Oh boy...you have me thinking on the Tenderness of Wolves now.. *sigh*I have the new book you sent me..2 other used ones recently obtained Two book from a girlfriend that I am waiting on and two other used books...My TBR is growing not dwindling!!!! argh!
when I finish The Alchemyst by Michael Scott I think I will read one of the newer ones because this will make 3 books for OUaT.
The Virgin of Small Plains was good. Read it several years ago. Glad you enjoyed the Linda Castillo book. I'm just finishing another Vicki Delany book set in British Columbia. It has talked about snow and ice the whole time. Cold and mountains and skiing. I'll have a review up in a few days. You had a good month!

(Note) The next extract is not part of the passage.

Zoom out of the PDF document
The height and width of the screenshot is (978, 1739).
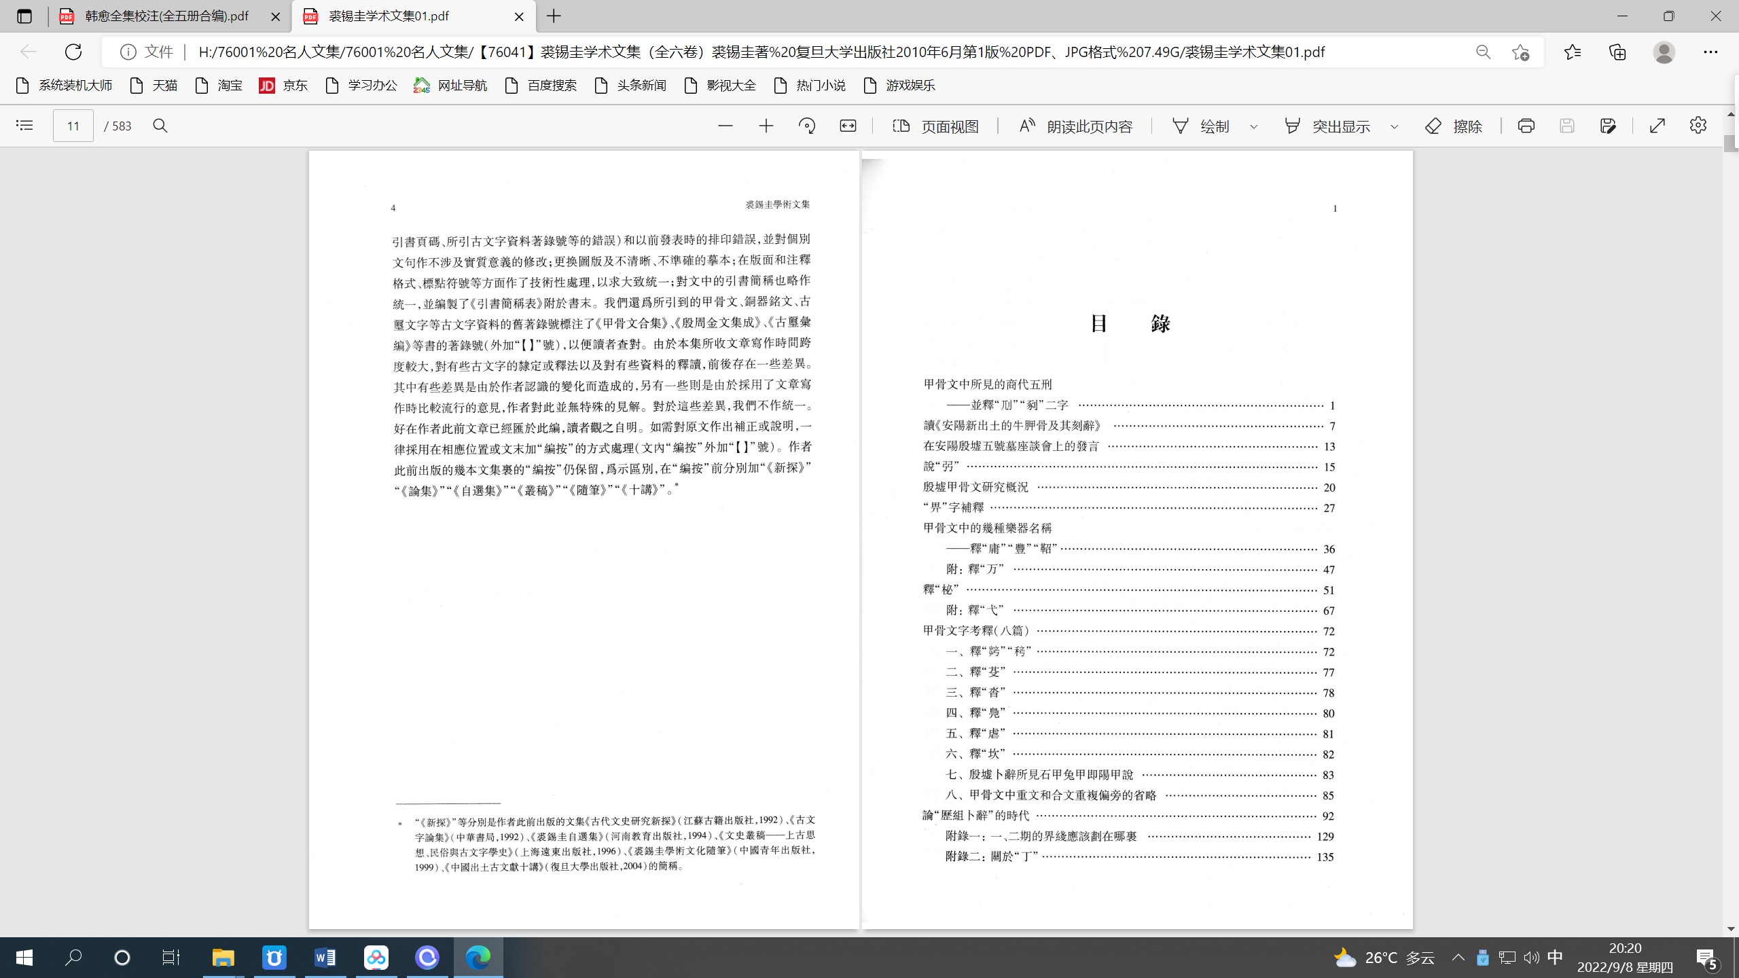click(x=725, y=125)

Nice list for March! Everyone seems to love Tenderness of Wolves. I'll have to read it too!
A good selection of books, Cath! I really must read The Tenderness of Wolves soon - I've been thinking that for years! And I do fancy reading Insufficiently Welsh (as I'm part Welsh myself) and I liked his memoir Semi-Detached which I read a few years ago.
Pat: I have you thinking of The Tenderness of Wolves and you have me thinking of Snow Falling on Cedars. We're partners in crime. LOL!

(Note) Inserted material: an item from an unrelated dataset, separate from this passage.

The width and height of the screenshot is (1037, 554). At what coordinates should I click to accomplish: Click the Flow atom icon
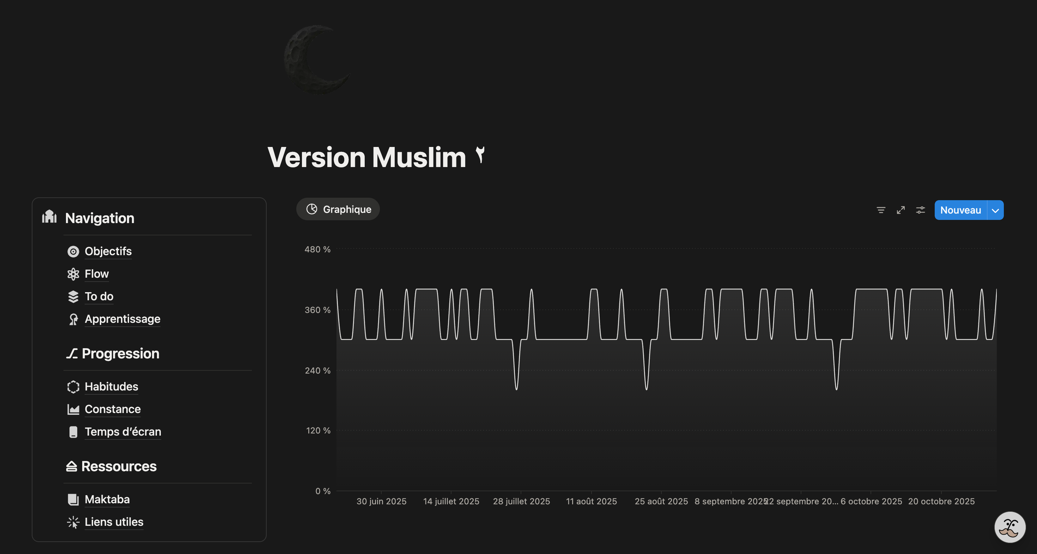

I keep kidding myself that I'm getting the TBR pile down a bit. *Piffle* I must've bought as many new ones this year as I've read old ones. Lost cause...
Three is good going... I'm just finishing my second.
Kay: It could be that your old blog is where I saw the review of The Virgin of Small Plains and that's why I bought it several years ago.
I'll keep an eye out for your review of the VD book.
Peggy: Thank you. I hope you give The Tenderness of Wolves a go at some stage. It would do for Read Scotland too.
Margaret: Thank you. LOL... we are so cruel to these books we buy.
Insufficiently Welsh is a delightful read. I haven't read Semi-Detached, must see if the library has it.
Your review of The Tenderness of Wolves has interested me. I like novels set in rural Canada (Have you read Mary Lawson? I highly recommend her) and I'm interested in Native Americans, too. I will read it.
Nicola: Yes, I've read one book by Mary Lawson - Crow Lake. I thought it was excellent. I too like books set in rural Canada but there don't seem to be a lot around.